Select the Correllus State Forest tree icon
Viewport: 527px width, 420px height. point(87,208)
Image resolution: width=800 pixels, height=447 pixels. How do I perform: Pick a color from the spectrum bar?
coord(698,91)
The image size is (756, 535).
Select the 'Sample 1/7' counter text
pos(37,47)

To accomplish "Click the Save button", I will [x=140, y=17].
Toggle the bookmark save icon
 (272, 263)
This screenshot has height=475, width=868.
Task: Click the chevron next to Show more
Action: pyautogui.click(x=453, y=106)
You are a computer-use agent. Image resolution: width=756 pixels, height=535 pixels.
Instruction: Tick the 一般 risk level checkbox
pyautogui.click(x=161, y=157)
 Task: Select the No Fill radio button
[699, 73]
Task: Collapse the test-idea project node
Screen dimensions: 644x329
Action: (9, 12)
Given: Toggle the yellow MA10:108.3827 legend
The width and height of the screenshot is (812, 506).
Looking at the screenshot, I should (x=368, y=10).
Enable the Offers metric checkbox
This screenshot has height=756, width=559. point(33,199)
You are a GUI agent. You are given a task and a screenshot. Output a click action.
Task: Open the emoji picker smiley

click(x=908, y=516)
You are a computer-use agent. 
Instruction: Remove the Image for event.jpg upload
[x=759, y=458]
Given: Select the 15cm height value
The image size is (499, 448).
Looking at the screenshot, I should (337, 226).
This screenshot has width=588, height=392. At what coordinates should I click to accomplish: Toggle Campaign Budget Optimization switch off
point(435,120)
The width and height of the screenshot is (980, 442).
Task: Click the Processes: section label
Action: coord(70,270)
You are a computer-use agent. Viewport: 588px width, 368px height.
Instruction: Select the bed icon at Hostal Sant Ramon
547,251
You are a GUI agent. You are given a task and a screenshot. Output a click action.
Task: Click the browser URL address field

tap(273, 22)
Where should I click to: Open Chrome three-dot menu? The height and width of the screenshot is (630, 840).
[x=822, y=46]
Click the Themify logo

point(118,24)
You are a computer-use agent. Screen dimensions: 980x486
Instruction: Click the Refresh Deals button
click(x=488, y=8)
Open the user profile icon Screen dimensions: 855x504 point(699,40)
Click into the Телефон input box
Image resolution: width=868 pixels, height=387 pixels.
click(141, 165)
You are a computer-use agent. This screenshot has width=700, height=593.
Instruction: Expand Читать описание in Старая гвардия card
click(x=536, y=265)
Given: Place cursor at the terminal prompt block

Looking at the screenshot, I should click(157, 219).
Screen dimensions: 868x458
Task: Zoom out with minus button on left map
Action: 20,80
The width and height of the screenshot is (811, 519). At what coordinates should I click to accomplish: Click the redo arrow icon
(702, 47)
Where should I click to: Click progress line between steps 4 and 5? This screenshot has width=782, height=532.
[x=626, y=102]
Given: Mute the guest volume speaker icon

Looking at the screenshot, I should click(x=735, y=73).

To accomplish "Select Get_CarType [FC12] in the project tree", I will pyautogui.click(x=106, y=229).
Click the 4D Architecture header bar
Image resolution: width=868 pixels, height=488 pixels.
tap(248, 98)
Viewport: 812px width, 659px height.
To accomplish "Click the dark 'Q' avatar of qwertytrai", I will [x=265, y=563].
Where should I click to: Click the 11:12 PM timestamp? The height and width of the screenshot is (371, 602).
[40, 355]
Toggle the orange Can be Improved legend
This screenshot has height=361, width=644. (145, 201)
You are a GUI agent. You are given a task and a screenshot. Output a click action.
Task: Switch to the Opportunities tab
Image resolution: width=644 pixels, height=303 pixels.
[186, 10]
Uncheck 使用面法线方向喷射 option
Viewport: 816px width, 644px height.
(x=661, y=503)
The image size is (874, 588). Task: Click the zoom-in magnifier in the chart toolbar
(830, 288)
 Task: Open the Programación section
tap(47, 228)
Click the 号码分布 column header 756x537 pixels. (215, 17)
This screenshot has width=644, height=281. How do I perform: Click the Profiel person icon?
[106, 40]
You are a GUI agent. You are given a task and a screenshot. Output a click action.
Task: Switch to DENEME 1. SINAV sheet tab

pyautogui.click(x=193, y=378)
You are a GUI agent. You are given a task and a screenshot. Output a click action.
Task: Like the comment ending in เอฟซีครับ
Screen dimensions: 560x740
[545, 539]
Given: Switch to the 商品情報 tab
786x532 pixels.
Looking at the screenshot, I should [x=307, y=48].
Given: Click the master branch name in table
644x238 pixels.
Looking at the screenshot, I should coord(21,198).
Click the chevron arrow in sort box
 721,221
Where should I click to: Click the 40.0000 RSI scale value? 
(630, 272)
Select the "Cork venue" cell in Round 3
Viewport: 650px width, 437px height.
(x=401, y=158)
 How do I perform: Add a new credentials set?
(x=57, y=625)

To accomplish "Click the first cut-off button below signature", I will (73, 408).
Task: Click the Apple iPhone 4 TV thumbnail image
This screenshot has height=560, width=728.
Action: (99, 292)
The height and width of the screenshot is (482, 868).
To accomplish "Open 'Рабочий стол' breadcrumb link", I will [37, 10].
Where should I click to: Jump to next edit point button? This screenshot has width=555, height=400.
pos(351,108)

• What is required: After reading through the material, report every line that holds "header".

• Exercise response:
Click the 4D Architecture header bar
Click the 号码分布 column header 756x537 pixels. (215, 17)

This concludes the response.